Some students seen playing outside the Department of Education headquarters, where they attend class, are among the 1.1 million city school children who will be watched carefully, as will their teachers, for any signs of the coronavirus. But because of a number of concerns, officials say they will not try to close schools for long periods of time.
During the 24-hour closure, the schools will be cleaned and a disease detective assigned to see if the students or teacher had close contact with others.
“Was the child working very closely, intensely with a teacher or a tutor? Did the child have a best friend that they’re always together and constantly really close to each other. Those are the types of things we’ll be looking for,” de Blasio said.
Officials want to limit school closures, they say, because of concerns that working parents will have no child care options, and the large number of New York City students who depend on the city for free meals. Their breakfasts and lunches may be their only source of nutrition.
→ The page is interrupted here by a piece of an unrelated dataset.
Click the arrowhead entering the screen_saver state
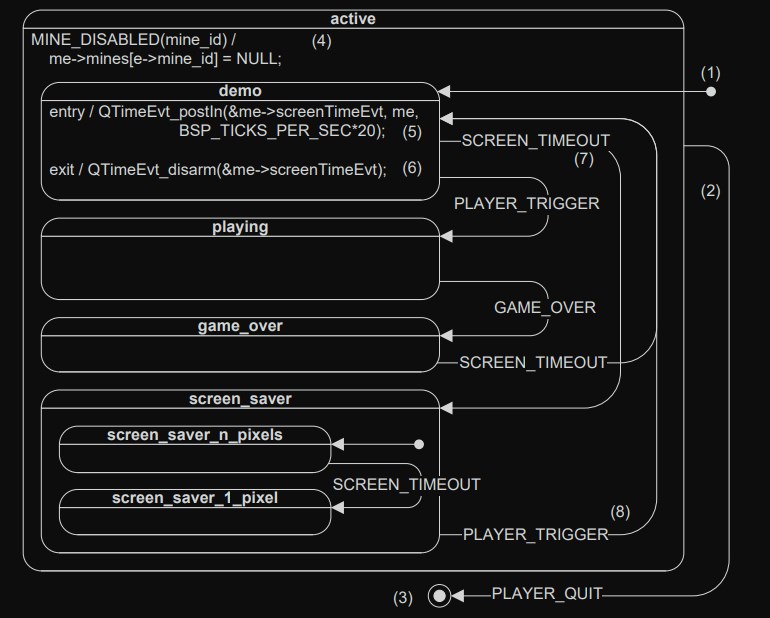Screen dimensions: 770x618 click(x=446, y=408)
“We want pinpoint accuracy. We want to make sure schools are closed only for the period of time that it needs to be, because there are so many parents depend on that school,” de Blasio said. “We want to keep those closures minimal.”
City Council Health Committee Chair Mark Levine shares those concerns.
“We have health officials who are looking at this every moment and they will close the schools if they feel that the risk is significant,” Levine said. “There are kids who rely on seeing a school nurse in the school building, and might lack access to primary medical care. And for the parents, closing the schools might mean that they have no child care and they have to stay home from work.”
As a precaution, New York City is making sure it has enough substitute teachers if that need exists. They’re also making plans for remote learning, if that’s necessary, CBS2’s Marcia Kramer reported.
De Blasio said it was unlikely that he would close the schools. He would also not close the city, and so far has no plans to cancel the St. Patrick’s Day Parade.
The mayor said he wants the city to be open, for businesses to do as much business as it can, to keep the economy running.